Alcobra Securities Class Action
A securities class action claim was recently brought forth against Alcobra Ltd.
Alcobra is a biopharmaceutical firm based in Tel Aviv, Israel. The company is currently focused on developing and commercializing a new proprietary treatment named MDX for Attention Deficit Hyperactivity Disorder, as well as other cognitive disorders.
On Nov. 25, 2014, The Rosen Law Firm announced the filing of a shareholder lawsuit that was brought forth to present purchasers of Alcobra’s common stock between March 28, 2014, and Nov. 14, 2014.
Securities class action claims
The legal claim brought forth by The Rosen Law Firm involved allegations the company misrepresented or concealed key information, and that as a result of these misleading statements, company shares moved lower, hurting the holdings of investors.
A separate suit filed by Glancy Binkow & Goldberg LLP, which was announced on Nov. 19, 2014, made similar allegations, and provided additional detail on the claims made against the defendant. This particular legal action was brought forth in the U.S. District Court for the Southern District of New York.
The Glancy Binkow lawsuit alleged the company made false and or misleading statements about, and failed to disclose material adverse facts surrounding, its financial prospects and operations. The legal action claimed the company misrepresented and or neglected to reveal that:
The company used post hoc analysis for MDX that did not follow original protocols, and as a result of this and other actions, Alcobra presented its analysis inconsistently.

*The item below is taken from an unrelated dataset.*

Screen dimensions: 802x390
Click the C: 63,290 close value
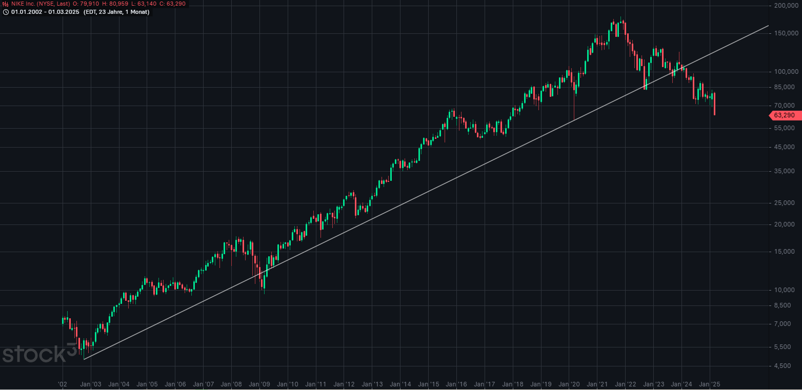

Until the point the biopharmaceutical firm removed patients from its analysis of the Phase III study, the treatment for ADHD and other cognitive problems showed no statistical benefit when compared to the placebo.
As a result of the aforementioned, the company’s statements about its operations, business and prospects, including communications regarding the clinical results of MDX, either lacked a reasonable basis or were false and misleading.
Alcobra announced on Oct. 6, 2014, that its flagship product had shown a statistically significant improvement in ADHD symptoms during the company’s Phase III study on adult ADHD.
On Oct. 23, 2014, the biopharmaceutical firm supplied new information, indicating that the Phase III trial was unable to yield statistically significant improvement in the symptoms experienced by patients.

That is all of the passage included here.